A carta dizia que o governo “reconhece a urgência do desafio climático global” – uma mudança de tom em relação a um governo conservador que tinha enfatizado a exploração de petróleo e gás. Além de aumentar as energias renováveis, o governo comprometeu-se a impor sanções mais duras às empresas de água que despejam águas residuais em rios, lagos e mares.
O discurso incluiu novas medidas para reforçar a segurança das fronteiras e a criação de um comando de segurança das fronteiras reforçado com poderes antiterroristas para enfrentar os gangues de contrabando de seres humanos.
Segue-se à decisão de Starmer de desmantelar o controverso mas nunca concretizado plano dos conservadores de enviar as pessoas que chegam ao Reino Unido através do Canal da Mancha numa viagem só de ida para o Ruanda.
O discurso também abordou uma questão que confundiu governos anteriores: a reforma da Câmara dos Lordes. A Câmara dos Lordes não eleita é composta por cerca de 800 membros – a maioria deles nomeados políticos vitalícios, juntamente com um pequeno número de juízes, bispos e cerca de uma centena de aristocratas hereditários. O governo disse que iria eliminar a presença “ultrapassada e indefensável” de pares hereditários, embora não tenha feito qualquer menção à promessa do Partido Trabalhista de fixar a idade de reforma para os membros da Câmara dos Lordes nos 80 anos.

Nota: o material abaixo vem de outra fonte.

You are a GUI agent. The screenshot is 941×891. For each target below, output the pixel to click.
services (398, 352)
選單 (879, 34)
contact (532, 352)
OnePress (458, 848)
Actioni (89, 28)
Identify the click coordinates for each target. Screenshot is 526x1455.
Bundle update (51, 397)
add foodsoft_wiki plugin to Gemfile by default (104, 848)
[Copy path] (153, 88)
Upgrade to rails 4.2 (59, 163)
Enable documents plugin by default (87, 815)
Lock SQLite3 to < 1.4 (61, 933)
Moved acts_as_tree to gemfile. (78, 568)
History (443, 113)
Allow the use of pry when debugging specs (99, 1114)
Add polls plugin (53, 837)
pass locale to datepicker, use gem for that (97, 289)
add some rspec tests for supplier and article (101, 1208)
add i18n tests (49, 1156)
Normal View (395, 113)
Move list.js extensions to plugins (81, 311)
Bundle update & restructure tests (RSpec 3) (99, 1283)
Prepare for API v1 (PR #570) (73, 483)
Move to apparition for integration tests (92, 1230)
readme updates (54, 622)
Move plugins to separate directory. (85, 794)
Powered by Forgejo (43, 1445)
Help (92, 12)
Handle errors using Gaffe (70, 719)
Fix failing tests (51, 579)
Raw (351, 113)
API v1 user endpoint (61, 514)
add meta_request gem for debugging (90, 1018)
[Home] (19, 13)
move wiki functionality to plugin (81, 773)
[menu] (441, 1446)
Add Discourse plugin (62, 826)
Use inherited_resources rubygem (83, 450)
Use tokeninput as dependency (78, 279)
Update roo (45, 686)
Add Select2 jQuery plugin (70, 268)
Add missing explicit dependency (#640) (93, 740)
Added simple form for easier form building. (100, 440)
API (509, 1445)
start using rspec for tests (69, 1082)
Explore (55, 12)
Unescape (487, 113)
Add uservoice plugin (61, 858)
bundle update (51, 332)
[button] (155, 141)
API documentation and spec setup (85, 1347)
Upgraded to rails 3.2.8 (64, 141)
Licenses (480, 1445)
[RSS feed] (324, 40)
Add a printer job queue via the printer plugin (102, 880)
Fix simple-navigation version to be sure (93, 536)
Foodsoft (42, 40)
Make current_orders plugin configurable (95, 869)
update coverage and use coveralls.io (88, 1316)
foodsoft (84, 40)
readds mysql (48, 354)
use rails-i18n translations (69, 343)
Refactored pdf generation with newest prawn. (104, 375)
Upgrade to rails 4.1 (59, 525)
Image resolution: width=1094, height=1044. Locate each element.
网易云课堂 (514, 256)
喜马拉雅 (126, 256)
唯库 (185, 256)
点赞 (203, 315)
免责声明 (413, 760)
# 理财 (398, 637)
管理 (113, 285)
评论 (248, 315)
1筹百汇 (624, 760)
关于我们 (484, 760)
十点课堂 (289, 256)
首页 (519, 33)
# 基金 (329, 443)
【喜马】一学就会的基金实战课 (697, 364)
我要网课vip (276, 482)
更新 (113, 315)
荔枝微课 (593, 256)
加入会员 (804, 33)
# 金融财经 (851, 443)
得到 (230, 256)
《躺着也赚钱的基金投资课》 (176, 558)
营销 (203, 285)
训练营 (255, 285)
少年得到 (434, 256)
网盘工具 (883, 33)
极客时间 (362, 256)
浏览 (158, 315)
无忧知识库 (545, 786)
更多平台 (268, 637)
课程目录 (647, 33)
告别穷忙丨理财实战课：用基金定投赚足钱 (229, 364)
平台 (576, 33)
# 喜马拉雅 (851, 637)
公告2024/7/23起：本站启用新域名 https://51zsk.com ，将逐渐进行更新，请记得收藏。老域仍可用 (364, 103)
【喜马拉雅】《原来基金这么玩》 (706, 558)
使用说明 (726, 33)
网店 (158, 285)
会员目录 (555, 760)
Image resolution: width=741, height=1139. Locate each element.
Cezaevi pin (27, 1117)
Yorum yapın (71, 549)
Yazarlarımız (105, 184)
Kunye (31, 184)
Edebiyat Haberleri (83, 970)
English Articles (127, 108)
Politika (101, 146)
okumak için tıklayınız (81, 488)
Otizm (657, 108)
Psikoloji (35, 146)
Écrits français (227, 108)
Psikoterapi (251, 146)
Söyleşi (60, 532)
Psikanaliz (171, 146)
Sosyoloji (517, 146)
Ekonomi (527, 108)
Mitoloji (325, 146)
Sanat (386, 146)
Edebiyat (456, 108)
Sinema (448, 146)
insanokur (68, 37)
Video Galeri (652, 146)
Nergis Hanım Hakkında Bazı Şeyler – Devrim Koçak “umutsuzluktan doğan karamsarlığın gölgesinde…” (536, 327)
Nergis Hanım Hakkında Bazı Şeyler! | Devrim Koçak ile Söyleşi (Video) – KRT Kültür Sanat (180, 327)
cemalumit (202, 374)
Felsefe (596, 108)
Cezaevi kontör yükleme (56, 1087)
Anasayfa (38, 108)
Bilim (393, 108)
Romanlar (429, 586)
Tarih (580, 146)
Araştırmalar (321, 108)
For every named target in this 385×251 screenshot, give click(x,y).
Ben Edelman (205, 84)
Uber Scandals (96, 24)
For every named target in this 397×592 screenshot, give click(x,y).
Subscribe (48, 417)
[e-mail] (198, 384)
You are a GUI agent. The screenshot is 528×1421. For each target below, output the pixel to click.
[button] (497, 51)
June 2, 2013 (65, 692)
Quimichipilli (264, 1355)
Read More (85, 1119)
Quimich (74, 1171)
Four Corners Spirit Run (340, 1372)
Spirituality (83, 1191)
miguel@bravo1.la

Também não houve menção à sua promessa de reduzir a idade de voto de 18 para 16 anos, embora o governo ainda planeie fazê-lo antes das próximas eleições.
Embora a agenda de Starmer represente uma ruptura com o governo conservador derrotado do antigo primeiro-ministro Rishi Sunak, ele reviveu o plano de Sunak para evitar que as gerações futuras fumem, aumentando gradualmente a idade mínima para comprar tabaco.
A carta sublinhava que o governo pretendia “reiniciar a relação com os parceiros europeus” que foram afectados pela saída do Reino Unido da União Europeia em 2020, e dizia que não haveria mudança no forte apoio britânico à Ucrânia.
O discurso de quarta-feira foi o segundo proferido por Charles desde a morte de sua mãe, a rainha Elizabeth II, em setembro de 2022.
Ele viajou do Palácio de Buckingham ao Parlamento em uma carruagem puxada por cavalos – passando por um pequeno grupo de manifestantes antimonarquia carregando faixas com os dizeres “Abaixo a Coroa” – antes de vestir trajes cerimoniais e a Coroa Imperial do Estado para fazer seu discurso. A polícia disse que 10 membros de um grupo de ativistas ambientais foram presos perto do Parlamento por supostos planos de perturbar a cerimônia.
Apesar de todas as manifestações de realeza que este discurso carrega, ele nada mais é do que um discurso real apenas nominal. Suas palavras foram escritas por funcionários do governo e o rei não demonstrou emoção ao lê-las.
“O rei não tem autoridade neste assunto”, disse Jill Rutter, pesquisadora sênior do Instituto de Pesquisa Governamental.